Top of RECORDS

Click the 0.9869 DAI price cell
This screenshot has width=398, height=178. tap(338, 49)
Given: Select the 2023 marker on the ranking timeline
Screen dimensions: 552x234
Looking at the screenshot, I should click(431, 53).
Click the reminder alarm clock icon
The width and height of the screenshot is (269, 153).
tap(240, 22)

Bottom of RECORDS
Top of RECORDS

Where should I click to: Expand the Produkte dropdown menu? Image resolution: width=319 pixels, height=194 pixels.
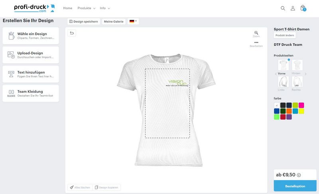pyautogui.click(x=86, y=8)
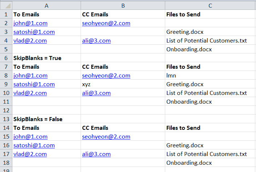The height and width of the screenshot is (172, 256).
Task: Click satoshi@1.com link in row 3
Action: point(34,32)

Bottom of RECORDS

PROBLEM REQUIREMENTS
In the listing above, find the line with "Click the 0.9869 DAI price cell" and the line with "Given: Select the", then reproduce both and every line between them exactly.

EXERCISE RESULT
Click the 0.9869 DAI price cell
This screenshot has width=398, height=178. tap(338, 49)
Given: Select the 2023 marker on the ranking timeline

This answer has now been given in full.